Infrastructure and Emergency Powers Workshop

Infrastructure and Emergency Powers Workshop

May 12, 2017 5:30pm

Buell Hall 300S, Columbia GSAPP

 

On Friday, May 12th, 2017, the Temple Hoyne Buell Center for the Study of American Architecture hosted a workshop on "Infrastructure and Emergency Powers" as a part of its research project "Power: Infrastructure in America." As one initial line of inquiry, the Buell Center was interested in the way that infrastructural crises, often associated with economic distress and dispossession, articulate with the suspension of democratic institutions, as in the use of “emergency managers” in Flint, Detroit, and other municipalities.
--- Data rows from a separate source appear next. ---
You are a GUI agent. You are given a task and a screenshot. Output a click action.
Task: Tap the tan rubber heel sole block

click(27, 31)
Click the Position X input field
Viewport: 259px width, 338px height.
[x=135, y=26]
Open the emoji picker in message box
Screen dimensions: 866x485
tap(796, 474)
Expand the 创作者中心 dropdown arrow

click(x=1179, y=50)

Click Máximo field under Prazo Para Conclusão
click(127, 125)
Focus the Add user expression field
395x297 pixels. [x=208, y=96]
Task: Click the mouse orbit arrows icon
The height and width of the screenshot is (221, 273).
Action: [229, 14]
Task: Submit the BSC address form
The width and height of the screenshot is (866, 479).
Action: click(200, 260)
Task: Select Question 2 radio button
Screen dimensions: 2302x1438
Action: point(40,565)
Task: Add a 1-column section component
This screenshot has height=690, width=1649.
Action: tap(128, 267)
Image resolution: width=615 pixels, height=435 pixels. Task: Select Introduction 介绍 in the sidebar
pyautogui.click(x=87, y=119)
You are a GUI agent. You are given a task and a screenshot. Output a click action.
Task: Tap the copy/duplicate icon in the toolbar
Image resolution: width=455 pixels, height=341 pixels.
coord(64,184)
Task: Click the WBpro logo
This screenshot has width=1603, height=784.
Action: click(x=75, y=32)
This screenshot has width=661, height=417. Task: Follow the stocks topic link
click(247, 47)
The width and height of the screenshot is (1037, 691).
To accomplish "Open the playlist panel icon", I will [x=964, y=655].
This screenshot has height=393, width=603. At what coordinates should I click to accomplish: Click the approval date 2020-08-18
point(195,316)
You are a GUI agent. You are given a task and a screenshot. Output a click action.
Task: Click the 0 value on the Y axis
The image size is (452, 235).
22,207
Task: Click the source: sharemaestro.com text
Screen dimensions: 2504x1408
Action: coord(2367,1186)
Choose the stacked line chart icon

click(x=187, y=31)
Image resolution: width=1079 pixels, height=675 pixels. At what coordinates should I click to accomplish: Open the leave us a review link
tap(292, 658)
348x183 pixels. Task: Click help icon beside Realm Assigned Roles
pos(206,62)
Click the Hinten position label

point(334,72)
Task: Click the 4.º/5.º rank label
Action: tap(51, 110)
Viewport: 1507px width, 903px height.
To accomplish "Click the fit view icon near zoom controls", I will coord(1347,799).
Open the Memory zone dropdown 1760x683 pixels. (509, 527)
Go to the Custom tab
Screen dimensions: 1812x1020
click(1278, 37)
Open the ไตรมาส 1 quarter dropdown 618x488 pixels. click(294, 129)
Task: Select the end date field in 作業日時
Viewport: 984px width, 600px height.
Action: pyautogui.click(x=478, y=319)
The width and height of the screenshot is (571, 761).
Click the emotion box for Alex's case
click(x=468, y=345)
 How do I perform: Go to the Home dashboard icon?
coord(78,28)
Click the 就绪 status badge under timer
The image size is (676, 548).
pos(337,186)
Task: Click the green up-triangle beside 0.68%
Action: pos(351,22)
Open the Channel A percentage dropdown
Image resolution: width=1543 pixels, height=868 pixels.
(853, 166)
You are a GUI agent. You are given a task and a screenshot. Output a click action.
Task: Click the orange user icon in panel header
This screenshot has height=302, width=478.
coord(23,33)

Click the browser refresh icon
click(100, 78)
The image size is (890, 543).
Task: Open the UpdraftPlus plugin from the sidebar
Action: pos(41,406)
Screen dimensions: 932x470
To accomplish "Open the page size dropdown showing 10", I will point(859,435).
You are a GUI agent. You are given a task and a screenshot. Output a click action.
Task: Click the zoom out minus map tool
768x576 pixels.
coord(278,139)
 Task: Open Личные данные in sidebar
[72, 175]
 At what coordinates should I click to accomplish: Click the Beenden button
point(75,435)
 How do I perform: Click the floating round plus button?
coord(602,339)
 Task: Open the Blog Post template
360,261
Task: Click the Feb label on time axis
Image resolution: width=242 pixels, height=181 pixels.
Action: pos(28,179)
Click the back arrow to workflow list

The closed-door workshop was organized to discuss key issues across disciplines, as well as intellectual and institutional strategies for studying these processes and drawing greater public attention to their implications. 

Participants included Stephen Collier (International Affairs, New School, co-editor, Limn), Molly Cunningham (PhD candidate, Anthropology, University of Chicago), Lucas Owen Kirkpatrick (Urban Sociology, Southern Methodist University), Louise Seamster (Postdoctoral Fellow, Sociology, University of Tennessee), and Jason Stanley (Philosophy, Yale University).